All lines in the records below that hold "Share" are to be shown.

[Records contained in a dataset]
+===+

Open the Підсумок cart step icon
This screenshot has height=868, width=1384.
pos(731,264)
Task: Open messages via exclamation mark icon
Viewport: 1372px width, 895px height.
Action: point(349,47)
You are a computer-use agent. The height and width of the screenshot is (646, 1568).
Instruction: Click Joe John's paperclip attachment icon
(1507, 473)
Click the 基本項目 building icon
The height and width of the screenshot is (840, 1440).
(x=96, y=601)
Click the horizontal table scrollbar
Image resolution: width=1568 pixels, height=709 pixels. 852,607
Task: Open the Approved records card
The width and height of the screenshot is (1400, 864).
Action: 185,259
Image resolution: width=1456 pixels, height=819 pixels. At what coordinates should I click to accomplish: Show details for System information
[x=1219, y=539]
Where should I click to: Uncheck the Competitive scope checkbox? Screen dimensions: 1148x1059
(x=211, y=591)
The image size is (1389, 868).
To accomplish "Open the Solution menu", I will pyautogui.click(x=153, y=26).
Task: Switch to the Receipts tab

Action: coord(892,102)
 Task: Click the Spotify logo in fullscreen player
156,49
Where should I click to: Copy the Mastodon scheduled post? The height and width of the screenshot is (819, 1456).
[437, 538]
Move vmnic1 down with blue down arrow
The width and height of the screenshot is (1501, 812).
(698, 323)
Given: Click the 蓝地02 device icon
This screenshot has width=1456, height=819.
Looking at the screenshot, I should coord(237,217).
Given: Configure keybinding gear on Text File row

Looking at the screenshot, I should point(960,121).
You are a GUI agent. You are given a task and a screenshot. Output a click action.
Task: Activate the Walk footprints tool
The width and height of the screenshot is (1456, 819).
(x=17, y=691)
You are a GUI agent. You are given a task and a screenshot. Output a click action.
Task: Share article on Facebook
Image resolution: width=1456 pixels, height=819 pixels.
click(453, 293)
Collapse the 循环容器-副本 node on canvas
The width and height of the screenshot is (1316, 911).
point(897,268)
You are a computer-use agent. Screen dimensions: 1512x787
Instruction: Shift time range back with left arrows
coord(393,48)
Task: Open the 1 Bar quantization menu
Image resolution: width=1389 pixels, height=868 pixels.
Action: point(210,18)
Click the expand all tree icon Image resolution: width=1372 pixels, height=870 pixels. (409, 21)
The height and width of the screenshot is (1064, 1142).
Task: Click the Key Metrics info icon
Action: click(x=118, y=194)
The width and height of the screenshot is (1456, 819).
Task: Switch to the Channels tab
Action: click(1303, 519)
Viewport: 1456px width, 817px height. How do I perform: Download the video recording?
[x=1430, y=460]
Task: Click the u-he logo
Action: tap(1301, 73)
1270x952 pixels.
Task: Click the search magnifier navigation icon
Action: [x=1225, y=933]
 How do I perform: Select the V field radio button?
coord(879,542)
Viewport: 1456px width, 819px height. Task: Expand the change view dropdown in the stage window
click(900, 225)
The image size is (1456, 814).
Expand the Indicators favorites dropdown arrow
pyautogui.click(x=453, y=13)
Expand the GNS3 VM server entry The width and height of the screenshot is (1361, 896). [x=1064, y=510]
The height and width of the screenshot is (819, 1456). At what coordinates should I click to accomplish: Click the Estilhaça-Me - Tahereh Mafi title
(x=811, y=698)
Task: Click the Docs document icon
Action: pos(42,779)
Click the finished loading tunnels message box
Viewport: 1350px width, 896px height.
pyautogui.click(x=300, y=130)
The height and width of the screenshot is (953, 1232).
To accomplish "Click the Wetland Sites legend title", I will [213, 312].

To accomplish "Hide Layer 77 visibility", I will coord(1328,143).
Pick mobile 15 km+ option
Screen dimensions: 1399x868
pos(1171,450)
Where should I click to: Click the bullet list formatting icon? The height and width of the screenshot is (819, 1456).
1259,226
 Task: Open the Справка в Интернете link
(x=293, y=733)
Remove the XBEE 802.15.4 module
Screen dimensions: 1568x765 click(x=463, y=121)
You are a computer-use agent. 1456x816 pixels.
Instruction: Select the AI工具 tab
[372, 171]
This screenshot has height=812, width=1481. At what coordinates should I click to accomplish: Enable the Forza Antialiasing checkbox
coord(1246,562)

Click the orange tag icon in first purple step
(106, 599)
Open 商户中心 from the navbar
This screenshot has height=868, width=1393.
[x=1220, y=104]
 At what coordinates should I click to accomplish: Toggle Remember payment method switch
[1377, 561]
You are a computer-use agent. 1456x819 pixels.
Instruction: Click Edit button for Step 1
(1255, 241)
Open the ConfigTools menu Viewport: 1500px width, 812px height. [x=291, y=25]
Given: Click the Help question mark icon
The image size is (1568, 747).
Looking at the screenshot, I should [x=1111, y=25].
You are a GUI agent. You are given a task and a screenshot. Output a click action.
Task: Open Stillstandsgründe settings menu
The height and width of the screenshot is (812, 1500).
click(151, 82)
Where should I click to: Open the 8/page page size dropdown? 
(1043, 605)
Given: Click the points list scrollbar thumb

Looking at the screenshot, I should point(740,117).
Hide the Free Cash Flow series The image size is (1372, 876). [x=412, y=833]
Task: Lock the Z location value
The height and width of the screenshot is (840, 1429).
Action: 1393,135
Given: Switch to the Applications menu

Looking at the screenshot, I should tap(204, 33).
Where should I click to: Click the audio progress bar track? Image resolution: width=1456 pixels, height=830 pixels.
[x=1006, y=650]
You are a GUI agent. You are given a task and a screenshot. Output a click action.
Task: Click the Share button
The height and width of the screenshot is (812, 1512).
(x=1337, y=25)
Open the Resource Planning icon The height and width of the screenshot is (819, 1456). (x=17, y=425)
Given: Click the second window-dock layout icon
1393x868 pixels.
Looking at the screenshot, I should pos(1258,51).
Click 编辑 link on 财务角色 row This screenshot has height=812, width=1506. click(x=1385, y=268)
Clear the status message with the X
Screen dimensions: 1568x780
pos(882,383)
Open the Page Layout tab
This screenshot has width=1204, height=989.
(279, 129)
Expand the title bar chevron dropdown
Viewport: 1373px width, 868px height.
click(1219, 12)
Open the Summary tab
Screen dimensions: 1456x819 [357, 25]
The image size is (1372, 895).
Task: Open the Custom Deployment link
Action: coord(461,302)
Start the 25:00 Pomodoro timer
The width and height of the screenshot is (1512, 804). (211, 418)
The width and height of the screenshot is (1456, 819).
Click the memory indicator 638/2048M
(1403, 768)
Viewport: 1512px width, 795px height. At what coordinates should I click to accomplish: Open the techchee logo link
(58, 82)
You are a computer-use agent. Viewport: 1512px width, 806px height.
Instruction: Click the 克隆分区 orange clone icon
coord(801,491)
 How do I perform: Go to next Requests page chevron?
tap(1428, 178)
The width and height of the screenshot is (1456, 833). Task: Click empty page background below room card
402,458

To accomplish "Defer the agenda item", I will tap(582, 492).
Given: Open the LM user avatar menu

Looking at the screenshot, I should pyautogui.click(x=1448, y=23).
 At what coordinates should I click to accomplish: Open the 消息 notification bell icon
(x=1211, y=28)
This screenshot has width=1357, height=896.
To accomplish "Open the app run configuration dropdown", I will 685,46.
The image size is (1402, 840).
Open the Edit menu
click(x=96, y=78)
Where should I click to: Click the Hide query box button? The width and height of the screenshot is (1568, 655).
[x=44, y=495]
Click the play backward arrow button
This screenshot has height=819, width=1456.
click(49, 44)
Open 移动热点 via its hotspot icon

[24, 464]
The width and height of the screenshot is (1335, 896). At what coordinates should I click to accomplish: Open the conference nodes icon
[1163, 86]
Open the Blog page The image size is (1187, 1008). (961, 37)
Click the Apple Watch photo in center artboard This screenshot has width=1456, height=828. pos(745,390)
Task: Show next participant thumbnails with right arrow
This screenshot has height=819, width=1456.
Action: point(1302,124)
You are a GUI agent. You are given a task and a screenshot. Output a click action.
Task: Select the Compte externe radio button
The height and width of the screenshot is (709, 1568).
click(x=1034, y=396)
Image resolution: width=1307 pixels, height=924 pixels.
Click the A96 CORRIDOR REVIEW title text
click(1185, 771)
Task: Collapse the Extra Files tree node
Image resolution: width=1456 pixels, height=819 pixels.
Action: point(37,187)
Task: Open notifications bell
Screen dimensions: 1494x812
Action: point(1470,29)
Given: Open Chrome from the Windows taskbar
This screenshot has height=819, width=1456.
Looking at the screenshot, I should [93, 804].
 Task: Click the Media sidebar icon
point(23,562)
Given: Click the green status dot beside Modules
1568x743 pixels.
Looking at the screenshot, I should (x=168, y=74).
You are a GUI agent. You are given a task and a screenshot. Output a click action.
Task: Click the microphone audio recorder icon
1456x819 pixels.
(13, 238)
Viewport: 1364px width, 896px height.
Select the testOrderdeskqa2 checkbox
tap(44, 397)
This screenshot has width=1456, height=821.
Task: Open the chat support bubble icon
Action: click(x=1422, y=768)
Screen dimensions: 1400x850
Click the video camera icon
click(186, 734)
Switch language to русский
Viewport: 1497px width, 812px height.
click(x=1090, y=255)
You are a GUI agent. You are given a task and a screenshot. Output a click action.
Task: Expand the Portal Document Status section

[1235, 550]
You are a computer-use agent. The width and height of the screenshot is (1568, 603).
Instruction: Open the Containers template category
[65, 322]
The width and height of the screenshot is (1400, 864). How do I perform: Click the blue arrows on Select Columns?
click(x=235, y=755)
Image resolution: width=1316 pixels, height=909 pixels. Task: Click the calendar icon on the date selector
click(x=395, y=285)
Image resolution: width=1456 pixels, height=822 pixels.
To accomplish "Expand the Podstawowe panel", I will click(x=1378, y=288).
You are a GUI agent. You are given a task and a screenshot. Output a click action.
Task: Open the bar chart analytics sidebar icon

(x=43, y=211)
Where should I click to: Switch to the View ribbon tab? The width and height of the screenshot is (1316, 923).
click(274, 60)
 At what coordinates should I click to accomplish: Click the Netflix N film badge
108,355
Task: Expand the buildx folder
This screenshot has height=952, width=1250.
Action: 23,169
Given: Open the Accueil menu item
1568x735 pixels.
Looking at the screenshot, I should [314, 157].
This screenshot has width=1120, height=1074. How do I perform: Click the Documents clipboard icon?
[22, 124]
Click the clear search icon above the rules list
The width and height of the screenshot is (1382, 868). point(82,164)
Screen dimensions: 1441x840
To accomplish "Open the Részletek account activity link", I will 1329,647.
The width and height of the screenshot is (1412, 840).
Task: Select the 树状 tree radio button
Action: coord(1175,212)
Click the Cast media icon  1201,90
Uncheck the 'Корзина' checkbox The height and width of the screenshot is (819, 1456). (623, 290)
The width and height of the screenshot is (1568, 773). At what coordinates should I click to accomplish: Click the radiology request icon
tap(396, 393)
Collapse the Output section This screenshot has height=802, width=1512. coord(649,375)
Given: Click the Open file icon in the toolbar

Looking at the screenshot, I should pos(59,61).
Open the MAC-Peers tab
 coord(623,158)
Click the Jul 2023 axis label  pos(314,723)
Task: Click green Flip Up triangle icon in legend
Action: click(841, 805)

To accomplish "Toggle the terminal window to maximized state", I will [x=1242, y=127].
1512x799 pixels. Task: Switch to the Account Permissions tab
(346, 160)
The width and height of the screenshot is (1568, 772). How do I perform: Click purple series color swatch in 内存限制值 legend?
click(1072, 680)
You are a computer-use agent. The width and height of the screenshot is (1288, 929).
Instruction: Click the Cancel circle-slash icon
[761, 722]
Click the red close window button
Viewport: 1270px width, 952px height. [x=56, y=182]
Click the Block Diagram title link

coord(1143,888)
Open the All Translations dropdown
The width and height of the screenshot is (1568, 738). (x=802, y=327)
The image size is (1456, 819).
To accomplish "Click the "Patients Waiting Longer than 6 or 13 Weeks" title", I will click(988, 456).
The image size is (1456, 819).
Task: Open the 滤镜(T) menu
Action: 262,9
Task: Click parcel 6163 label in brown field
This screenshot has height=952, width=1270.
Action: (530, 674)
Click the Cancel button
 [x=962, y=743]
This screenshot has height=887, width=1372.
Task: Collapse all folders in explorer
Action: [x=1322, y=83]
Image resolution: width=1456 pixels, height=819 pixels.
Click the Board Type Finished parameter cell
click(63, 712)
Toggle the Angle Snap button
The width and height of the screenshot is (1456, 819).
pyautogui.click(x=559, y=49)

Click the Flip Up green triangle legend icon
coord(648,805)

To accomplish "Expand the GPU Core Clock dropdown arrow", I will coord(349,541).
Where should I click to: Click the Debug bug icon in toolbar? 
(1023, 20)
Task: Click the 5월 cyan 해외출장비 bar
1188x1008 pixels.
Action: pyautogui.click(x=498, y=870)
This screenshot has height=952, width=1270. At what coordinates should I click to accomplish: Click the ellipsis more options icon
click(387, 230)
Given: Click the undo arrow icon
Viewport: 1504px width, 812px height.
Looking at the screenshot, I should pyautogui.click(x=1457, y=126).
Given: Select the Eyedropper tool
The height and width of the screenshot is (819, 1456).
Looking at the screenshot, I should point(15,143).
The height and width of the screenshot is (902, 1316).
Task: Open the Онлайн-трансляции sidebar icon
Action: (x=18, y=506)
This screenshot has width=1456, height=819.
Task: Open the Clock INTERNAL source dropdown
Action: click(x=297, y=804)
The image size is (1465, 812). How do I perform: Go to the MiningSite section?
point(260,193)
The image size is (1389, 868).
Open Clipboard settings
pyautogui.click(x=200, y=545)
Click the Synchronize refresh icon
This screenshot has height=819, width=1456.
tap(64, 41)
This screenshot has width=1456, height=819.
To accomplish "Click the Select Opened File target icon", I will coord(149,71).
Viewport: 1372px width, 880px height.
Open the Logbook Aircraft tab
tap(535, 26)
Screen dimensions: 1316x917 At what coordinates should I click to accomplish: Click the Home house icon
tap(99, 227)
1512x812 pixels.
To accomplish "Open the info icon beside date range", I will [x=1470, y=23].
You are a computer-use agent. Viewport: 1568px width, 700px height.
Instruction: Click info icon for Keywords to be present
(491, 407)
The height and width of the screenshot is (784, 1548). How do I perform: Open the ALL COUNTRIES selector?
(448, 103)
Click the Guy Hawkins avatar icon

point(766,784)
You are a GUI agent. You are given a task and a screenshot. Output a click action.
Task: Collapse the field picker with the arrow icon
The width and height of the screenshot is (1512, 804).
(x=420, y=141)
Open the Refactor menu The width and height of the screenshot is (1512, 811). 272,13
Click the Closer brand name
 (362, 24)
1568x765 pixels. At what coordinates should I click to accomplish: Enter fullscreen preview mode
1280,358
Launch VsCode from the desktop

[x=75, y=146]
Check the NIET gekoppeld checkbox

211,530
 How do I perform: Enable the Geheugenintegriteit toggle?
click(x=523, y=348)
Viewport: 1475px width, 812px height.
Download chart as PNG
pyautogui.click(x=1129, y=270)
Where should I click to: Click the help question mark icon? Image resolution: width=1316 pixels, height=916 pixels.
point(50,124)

+===+

■ Expected answer:
Task: Share article on Facebook
Task: Click the Share button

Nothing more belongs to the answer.